**TASK DATA**

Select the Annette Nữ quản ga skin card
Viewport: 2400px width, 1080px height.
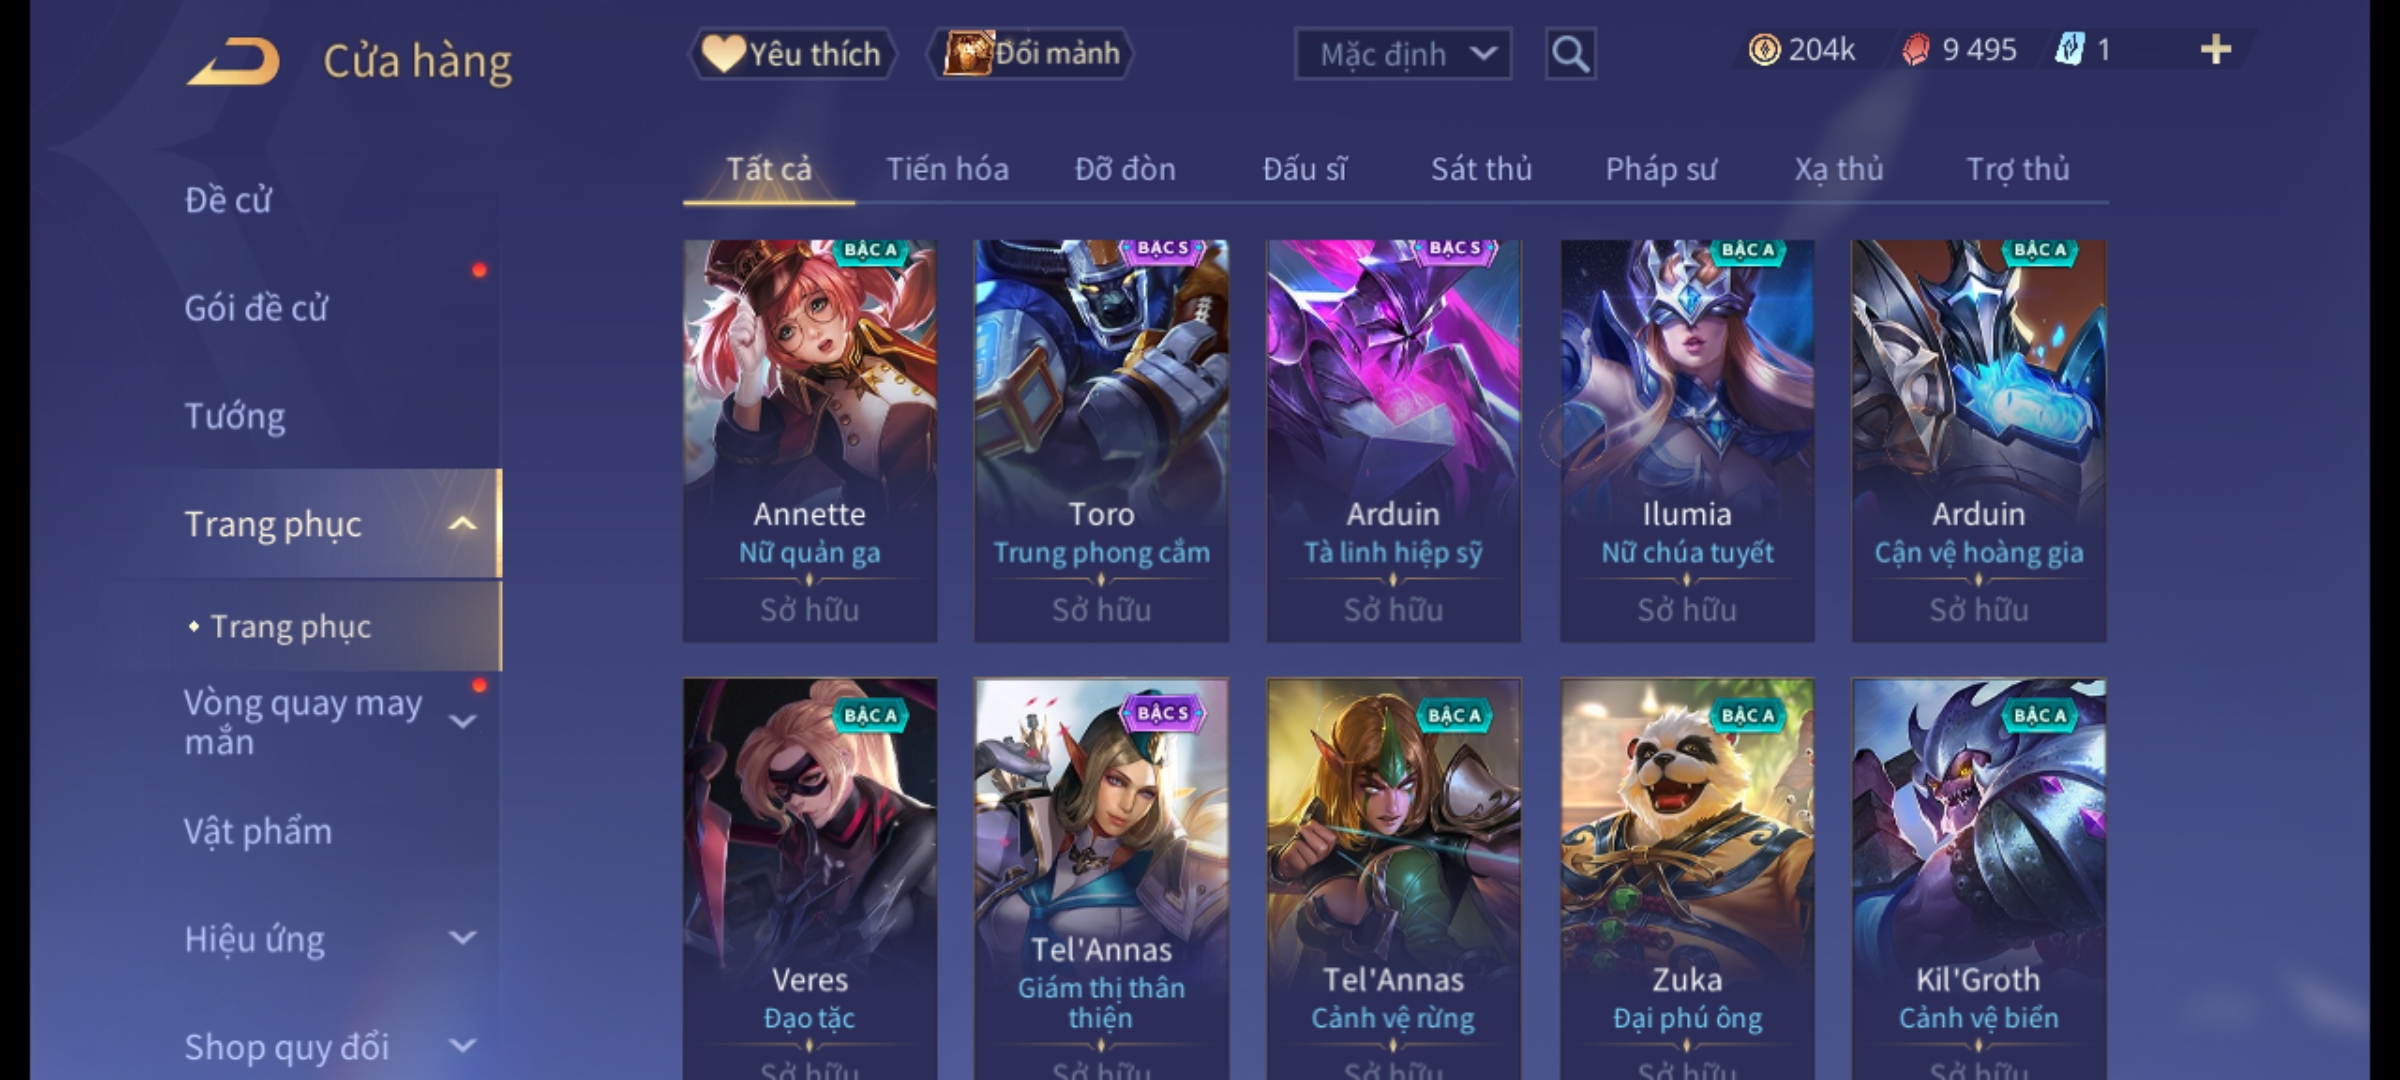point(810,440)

==

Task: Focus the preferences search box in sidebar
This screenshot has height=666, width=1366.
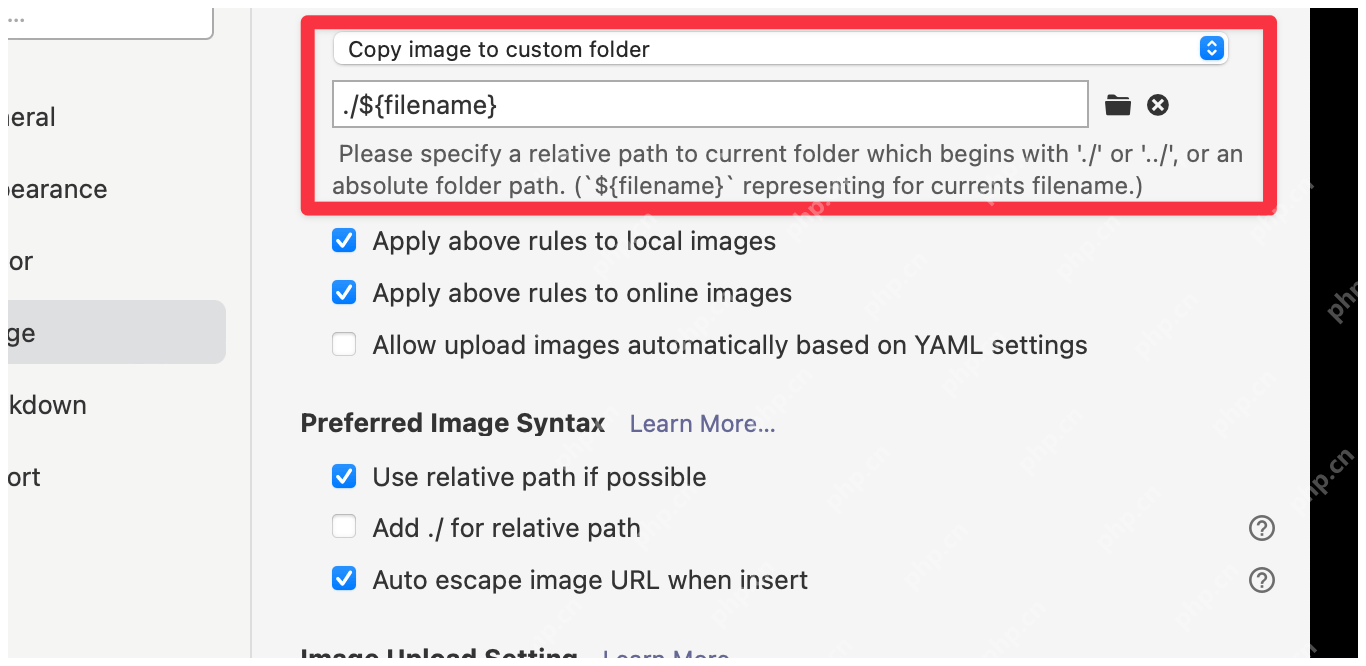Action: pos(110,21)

**PROBLEM STATEMENT**
Return the records from the line containing "Select the Annette Nữ quản ga skin card" through the line containing "point(810,440)", copied unchanged, with the pictures omitted.

**SOLUTION**
Select the Annette Nữ quản ga skin card
Viewport: 2400px width, 1080px height.
point(810,440)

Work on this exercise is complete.